Over time, that pull changes how everyone talks.
We already know how this kind of filtering works online. Social media algorithms narrowed our politics not by censoring disagreement, but by making it too easy to stay inside our own bubbles. Everyone is not suddenly thinking the same; but we rarely encounter anything genuinely different. Applying that same smoothing machine to language itself is completely new territory, but it’s not a far one. Just too new for us to be comfortable. Yet.
We yearn for it, but we are ashamed to admit it
There is a huge difference between looking alike and thinking alike. Between writing alike and appearing to think alike.

We have mostly made peace with things looking the same on the surface. In our globalized world, we see the same stores, the same cosmetic surgeries, the same corporate logos, and the same Instagram filters everywhere. We might complain about it, but we tolerate it. No, we yearn for it. Even on vacation, we expect our Starbucks coffee. We pay a premium for our distressed jeans.

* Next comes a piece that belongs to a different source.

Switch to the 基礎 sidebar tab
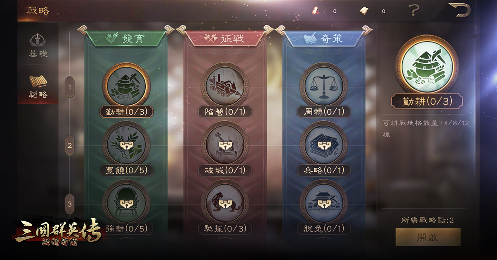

And still, deep down, we understand that the surface and the interior are separate. You can wear the exact same jeans as everyone else and still be a completely unique person underneath them. You pick the jeans. It was an intentional choice, not the default output.
But when our words become identical, that logic breaks. If everyone uses the same AI model, we end up with the same tone, the same sentence structure, and the same indistinguishable voice. What is left to show who we are on the inside? Where does a unique person actually live, if not in their language?

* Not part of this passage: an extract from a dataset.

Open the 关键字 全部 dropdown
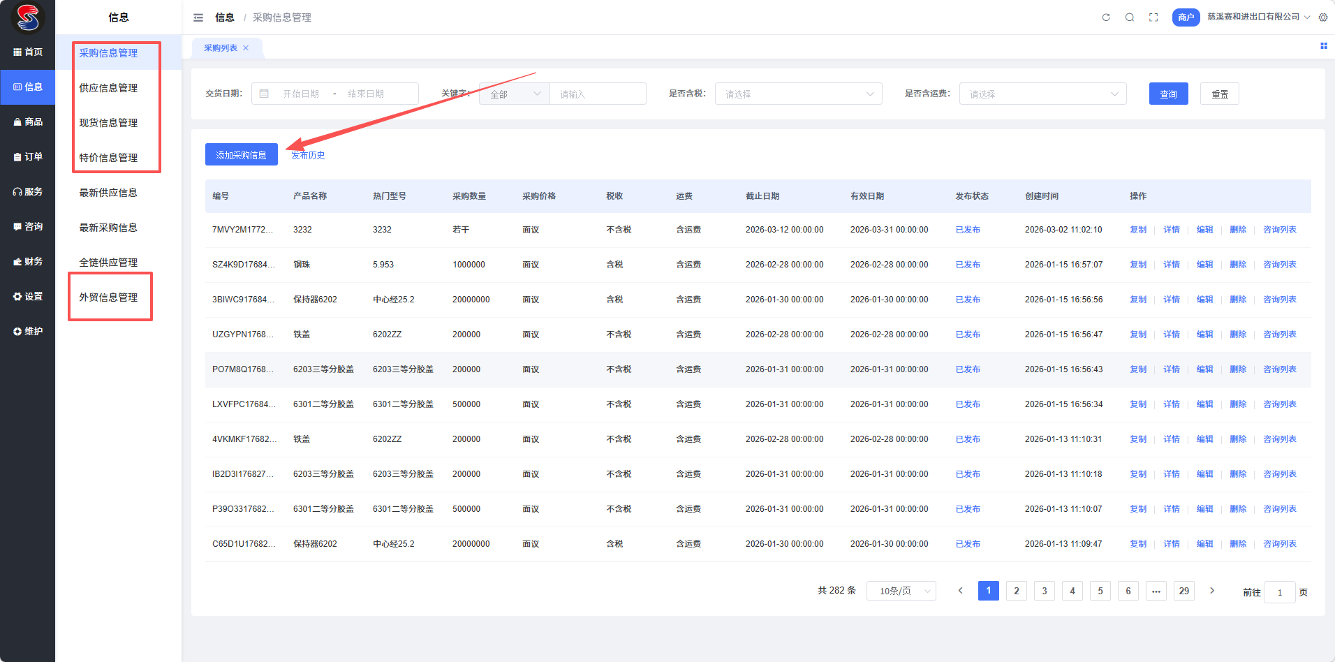This screenshot has width=1335, height=662. (x=515, y=94)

So people have started using intentional typos. It is a clumsy, instinctive way of shouting: “I am still in here”. A double hyphen, a weird tangent, or a messy, unfinished thought serves as proof of human life. You leave it in because fixing it would make it look like a machine wrote it. And you want them to know you wrote it.
The writers are creating a doubt and if we are being honest with ourselves, it’s an hypocritical mix of internalized shame (“I know it isn’t seen as legitimate, and I agree it isn’t so I must hide it”) and proactive defensive signaling (“you can’t prove I used AI, because how imperfect it is”).
Scribo, ergo sum.
When language stops being reliable proof of a human mind, when sentences exist without a thinker and voices exist without a person, the foundation of our entire society starts to wobble.

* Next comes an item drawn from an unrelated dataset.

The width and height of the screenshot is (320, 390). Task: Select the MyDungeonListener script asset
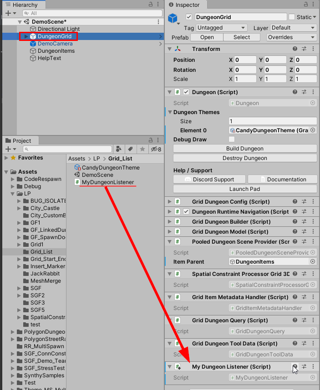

Think about how much we rely on the invisible rule that writing reflects an actual inner experience, it is everywhere: in academic research that proves how someone works, in an interview answer that reveals how someone thinks.
In a love letter.
Right now, we have nothing to replace that rule. We are stuck in the gap between an old social signal that is breaking down and a new one that hasn’t been invented yet. In that space, people are scrambling to patch things up. We use intentional typos, we write disclaimers, and we slap “human-made” stamps on everyday writing that never used to need a label.
It makes sense. It’s human. Existential. But this can’t solve the core dilemma: what happens to us when we can no longer use language to prove we exist?
NA: AI-assisted tools were used for transcription, reference formatting, and language editing. All intellectual content and conclusions remain solely the author’s.